Paradossalmente, il consulente incaricato non si sa come, non si sa con quale atto, non si sa con quale spesa o proprio per nulla incaricato, ma presente negli uffici e messo nelle condizioni di acquisire documenti e registrare immagini e audio, proprio per il fatto di non aver sottoscritto alcun contratto, di non aver sottoscritto nessun impegno anticorruzione e anti conflitto di interessi, sfugge a qualsiasi possibile reazione di autorità competenti, come l’Anac, per quanto debole e sfocata possa essere tale “reazione”.
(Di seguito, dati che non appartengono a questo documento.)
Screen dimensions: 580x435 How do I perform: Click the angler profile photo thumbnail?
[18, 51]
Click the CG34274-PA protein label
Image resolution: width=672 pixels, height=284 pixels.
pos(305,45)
Dovrebbe risultare da simili macerie che questo sistema ormai ultra trentennale, va chiuso. Basta con lo spoil system sconsiderato; basta con la “fiducia”; basta con consiglieri e consulenti incaricati senza alcuna selezione plausibile; basta con la creazione di apparati burocratici amministrativi e paralleli, composti da soggetti che proprio per la loro “personale adesione”, si guardano bene dal contraddire, dal suggerire strade più corrette. Il travisamento del principio del “risultato”, tragicamente enunciato nel codice degli appalti, fa ormai apparire che tutto è lecito per raggiungere un fine, anche l’inutile, anche l’abborracciato, anche il costoso, anche l’inopportuno.

La parola “basta” a tutto ciò, però, da anni e da sempre non è stata pronunciata, né lo sarà mai: cambiano le maggioranze, ma gli appetiti dei componenti restano sempre uguali: nominare, incaricare il consulente, il consigliere, l’esperto, il tecnico, il manager, in una spirale deleteria, senza fine.